Trebor Scholz: “Yochai Benkler’s talk, in particular, stood out. In his Saturday-morning lecture, he presented platform cooperativism as an attempt to “build a coherent intellectual framework to offer an alternative to the failed ideology of the past forty years.” He is clear: “platform cooperatives will neither kill nor be killed by investor firms,” but there is sufficient room in the current market situation so that platform co-ops can strive. Benkler, a professor of Entrepreneurial Legal Studies, situates platform cooperativism as a “core location for the development of new ideas in the pursuit of an open social economy.” For those less steeped in social economy studies, the term “social economy” refers to economic activities amongst the community.

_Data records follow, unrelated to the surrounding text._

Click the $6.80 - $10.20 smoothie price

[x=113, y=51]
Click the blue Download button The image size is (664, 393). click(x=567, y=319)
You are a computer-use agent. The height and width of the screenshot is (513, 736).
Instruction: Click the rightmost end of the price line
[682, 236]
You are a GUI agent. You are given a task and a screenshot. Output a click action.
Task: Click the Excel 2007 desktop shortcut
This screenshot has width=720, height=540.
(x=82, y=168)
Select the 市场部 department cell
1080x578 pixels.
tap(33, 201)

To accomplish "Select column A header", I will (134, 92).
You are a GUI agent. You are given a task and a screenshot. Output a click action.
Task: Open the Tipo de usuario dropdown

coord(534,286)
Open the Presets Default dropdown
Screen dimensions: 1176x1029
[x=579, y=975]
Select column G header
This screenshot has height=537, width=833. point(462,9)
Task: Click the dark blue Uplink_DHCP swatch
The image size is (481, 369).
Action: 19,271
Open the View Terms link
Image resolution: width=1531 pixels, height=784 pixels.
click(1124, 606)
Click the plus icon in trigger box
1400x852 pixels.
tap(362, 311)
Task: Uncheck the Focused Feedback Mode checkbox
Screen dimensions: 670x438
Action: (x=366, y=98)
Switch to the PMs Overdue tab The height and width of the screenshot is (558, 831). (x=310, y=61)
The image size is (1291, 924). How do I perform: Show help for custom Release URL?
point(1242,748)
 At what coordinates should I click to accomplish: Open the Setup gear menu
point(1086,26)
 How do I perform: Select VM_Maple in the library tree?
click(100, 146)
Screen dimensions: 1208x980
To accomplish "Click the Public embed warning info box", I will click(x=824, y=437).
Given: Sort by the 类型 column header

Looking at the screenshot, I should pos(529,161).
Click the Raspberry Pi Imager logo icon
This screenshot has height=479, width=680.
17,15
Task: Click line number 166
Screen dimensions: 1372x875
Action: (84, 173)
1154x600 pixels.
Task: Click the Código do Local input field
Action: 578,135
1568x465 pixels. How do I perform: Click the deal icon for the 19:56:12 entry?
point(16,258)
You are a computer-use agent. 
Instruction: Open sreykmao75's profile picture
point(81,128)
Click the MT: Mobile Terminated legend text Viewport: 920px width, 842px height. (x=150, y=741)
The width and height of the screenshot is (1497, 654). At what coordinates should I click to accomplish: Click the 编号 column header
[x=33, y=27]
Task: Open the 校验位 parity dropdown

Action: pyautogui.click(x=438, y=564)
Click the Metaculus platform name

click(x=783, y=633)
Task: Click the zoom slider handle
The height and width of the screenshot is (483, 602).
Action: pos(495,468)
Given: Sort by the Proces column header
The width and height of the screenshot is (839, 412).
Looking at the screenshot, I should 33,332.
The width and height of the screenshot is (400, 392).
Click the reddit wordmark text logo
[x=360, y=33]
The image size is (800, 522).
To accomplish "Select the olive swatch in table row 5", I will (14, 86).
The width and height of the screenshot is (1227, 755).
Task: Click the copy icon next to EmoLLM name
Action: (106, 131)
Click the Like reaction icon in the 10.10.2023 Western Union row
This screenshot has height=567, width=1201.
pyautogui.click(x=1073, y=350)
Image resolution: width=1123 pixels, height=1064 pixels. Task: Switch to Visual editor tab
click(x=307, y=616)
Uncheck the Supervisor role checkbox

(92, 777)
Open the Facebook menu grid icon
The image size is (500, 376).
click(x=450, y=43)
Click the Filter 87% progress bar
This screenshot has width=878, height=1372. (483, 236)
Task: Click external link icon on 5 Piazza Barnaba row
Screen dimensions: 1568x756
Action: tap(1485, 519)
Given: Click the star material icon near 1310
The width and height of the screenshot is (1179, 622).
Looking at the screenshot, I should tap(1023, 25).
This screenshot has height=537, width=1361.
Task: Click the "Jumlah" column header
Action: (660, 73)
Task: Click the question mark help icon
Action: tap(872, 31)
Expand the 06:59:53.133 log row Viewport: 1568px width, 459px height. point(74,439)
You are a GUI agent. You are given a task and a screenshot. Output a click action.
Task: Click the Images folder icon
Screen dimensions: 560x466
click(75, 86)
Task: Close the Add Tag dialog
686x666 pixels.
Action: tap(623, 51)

It is located between the economies of the private and public sectors.

Yochai Benkler begins with an account of two ideological periods in politico-economic history — that of managerial capitalism, beginning around World War II and ending during the inflation crisis of the early 1970s, and that of oligarchical capitalism, the period in which neoliberal thought and the Washington Consensus were central. The actuality of a Washington Consensus represents the claim that there is an optimal organizational form such as the investor-owned firm, which upstarts are then called upon to adopt to succeed “in the teeth of the market.” Benkler foregrounded that, ideologically, the actuality of the Washington Consensus depended on ideas such as the reduction of the economy to the self-motivated individual, the reality of predictable, calculable risk, and the importance of planned, controlled, and ultimately stable ventures. For Benkler, however, the victory of the Trump and Brexit campaigns is indicative of a general collapse of the neoliberal model and thus an opening which will be filled by a new economic understanding. He relates these political wins in part to the inequality caused by the extreme and unmatched extraction of wealth by the top 10% in the U.S. and the UK.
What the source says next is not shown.